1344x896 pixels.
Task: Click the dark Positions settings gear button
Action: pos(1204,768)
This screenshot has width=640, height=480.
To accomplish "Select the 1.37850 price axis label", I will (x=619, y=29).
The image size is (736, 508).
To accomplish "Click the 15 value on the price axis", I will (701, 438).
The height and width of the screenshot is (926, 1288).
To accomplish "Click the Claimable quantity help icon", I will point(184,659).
--
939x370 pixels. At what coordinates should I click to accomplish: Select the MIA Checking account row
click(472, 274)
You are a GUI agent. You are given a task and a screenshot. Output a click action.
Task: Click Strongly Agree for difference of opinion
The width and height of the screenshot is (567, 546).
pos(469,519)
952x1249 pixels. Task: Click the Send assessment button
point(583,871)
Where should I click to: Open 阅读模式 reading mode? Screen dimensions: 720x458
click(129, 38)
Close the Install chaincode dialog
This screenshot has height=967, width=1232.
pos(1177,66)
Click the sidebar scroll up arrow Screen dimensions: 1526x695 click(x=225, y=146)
---
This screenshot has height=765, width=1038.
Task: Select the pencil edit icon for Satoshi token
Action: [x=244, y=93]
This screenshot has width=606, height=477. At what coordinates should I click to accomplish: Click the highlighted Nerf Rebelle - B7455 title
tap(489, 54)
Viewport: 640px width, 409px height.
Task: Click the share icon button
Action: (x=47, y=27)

● Exercise instructions
Retype, in the same exact form, the lines of the material above from the line holding "952x1249 pixels. Task: Click" through the line holding "Click the sidebar".

● Task answer
952x1249 pixels. Task: Click the Send assessment button
point(583,871)
Where should I click to: Open 阅读模式 reading mode? Screen dimensions: 720x458
click(129, 38)
Close the Install chaincode dialog
This screenshot has height=967, width=1232.
pos(1177,66)
Click the sidebar scroll up arrow Screen dimensions: 1526x695 click(x=225, y=146)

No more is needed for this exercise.